#### [What is being asked]
For the full listing below, write out each entry exactly and exclude the images.

#### [Data for the task]
□ □ □ □ □ □ □
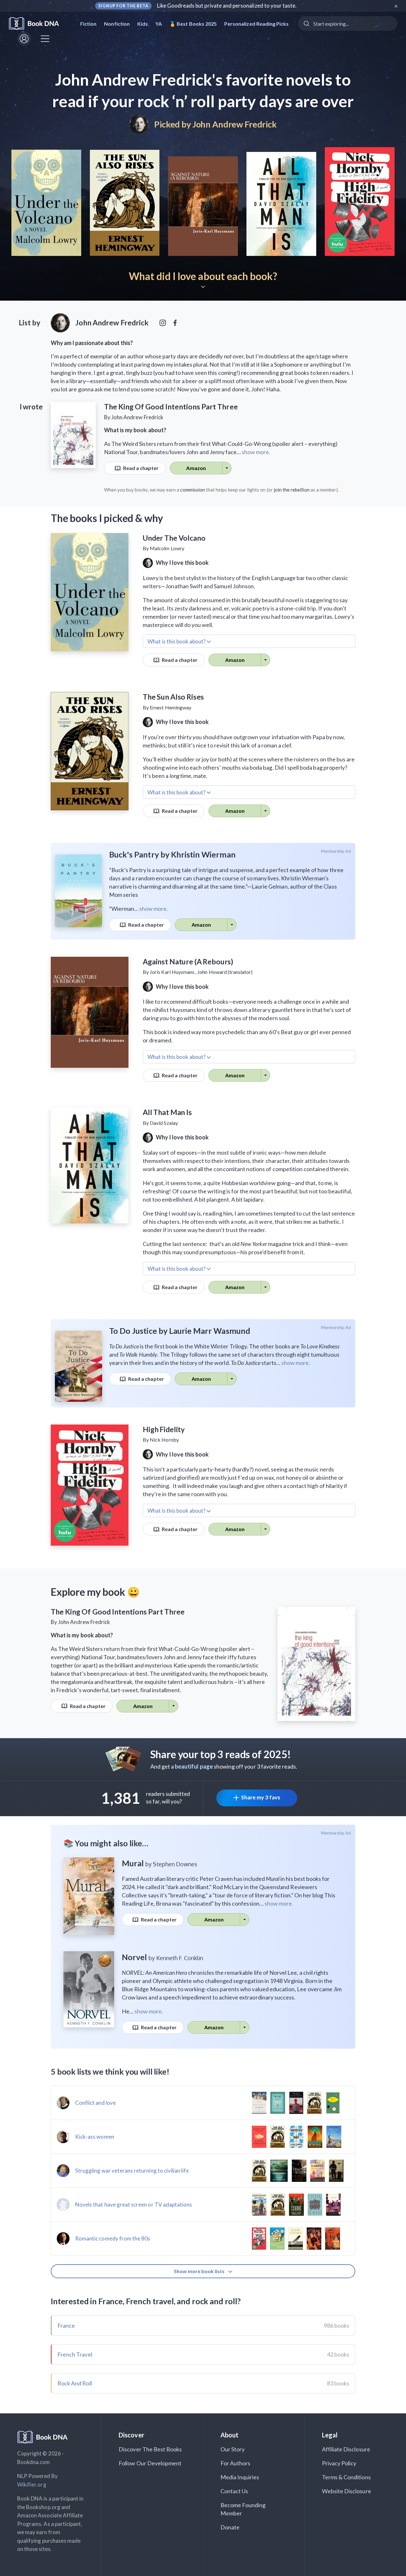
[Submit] (305, 23)
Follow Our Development (150, 2463)
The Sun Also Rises (173, 696)
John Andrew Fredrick (235, 124)
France (66, 2325)
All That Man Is (167, 1112)
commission (192, 489)
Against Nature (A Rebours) (188, 961)
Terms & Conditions (346, 2477)
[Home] (38, 24)
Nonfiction (117, 24)
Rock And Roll (74, 2383)
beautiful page (194, 1766)
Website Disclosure (346, 2491)
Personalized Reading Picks (256, 24)
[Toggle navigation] (45, 39)
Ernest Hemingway (170, 707)
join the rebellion (292, 489)
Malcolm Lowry (167, 548)
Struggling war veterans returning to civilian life (132, 2170)
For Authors (235, 2463)
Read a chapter (140, 468)
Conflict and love (95, 2102)
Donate (229, 2527)
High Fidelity (164, 1429)
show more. (256, 451)
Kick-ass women (94, 2136)
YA (158, 24)
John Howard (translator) (224, 972)
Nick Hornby (164, 1440)
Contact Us (234, 2491)
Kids (142, 24)
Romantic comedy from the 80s (112, 2238)
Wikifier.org (31, 2484)
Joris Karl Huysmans (172, 972)
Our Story (232, 2449)
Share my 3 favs (260, 1797)
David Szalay (164, 1123)
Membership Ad (336, 851)
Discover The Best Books (150, 2449)
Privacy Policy (339, 2463)
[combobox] (347, 23)
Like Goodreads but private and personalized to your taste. (227, 5)
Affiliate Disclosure (346, 2449)
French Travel (74, 2354)
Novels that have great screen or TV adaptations (133, 2204)
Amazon (196, 468)
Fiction (88, 24)
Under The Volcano (174, 537)
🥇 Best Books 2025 (193, 24)
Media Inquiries (239, 2477)
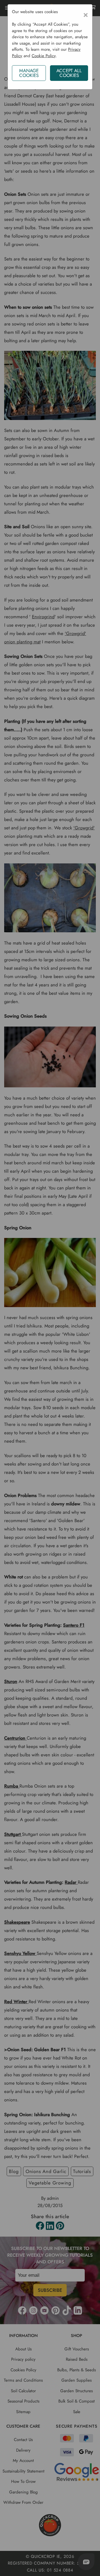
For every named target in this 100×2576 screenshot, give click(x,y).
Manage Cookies (29, 73)
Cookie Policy (44, 56)
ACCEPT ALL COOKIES (69, 73)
□ □ □ □ □ □ □
#### [Finished task]
[Submit] (305, 23)
Follow Our Development (150, 2463)
The Sun Also Rises (173, 696)
John Andrew Fredrick (235, 124)
France (66, 2325)
All That Man Is (167, 1112)
commission (192, 489)
Against Nature (A Rebours) (188, 961)
Terms & Conditions (346, 2477)
[Home] (38, 24)
Nonfiction (117, 24)
Rock And Roll (74, 2383)
beautiful page (194, 1766)
Website Disclosure (346, 2491)
Personalized Reading Picks (256, 24)
[Toggle navigation] (45, 39)
Ernest Hemingway (170, 707)
join the rebellion (292, 489)
Malcolm Lowry (167, 548)
Struggling war veterans returning to civilian life (132, 2170)
For Authors (235, 2463)
Read a chapter (140, 468)
Conflict and love (95, 2102)
Donate (229, 2527)
High Fidelity (164, 1429)
show more. (256, 451)
Kick-ass women (94, 2136)
YA (158, 24)
John Howard (translator) (224, 972)
Nick Hornby (164, 1440)
Contact Us (234, 2491)
Kids (142, 24)
Romantic comedy from the 80s (112, 2238)
Wikifier.org (31, 2484)
Joris Karl Huysmans (172, 972)
Our Story (232, 2449)
Share my 3 favs (260, 1797)
David Szalay (164, 1123)
Membership Ad (336, 851)
Discover The Best Books (150, 2449)
Privacy Policy (339, 2463)
[combobox] (347, 23)
Like Goodreads but private and personalized to your taste. (227, 5)
Affiliate Disclosure (346, 2449)
French Travel (74, 2354)
Novels that have great screen or TV adaptations (133, 2204)
Amazon (196, 468)
Fiction (88, 24)
Under The Volcano (174, 537)
🥇 Best Books 2025 (193, 24)
Media Inquiries (239, 2477)
For every named target in this 100×2576 screenshot, give click(x,y).
Manage Cookies (29, 73)
Cookie Policy (44, 56)
ACCEPT ALL COOKIES (69, 73)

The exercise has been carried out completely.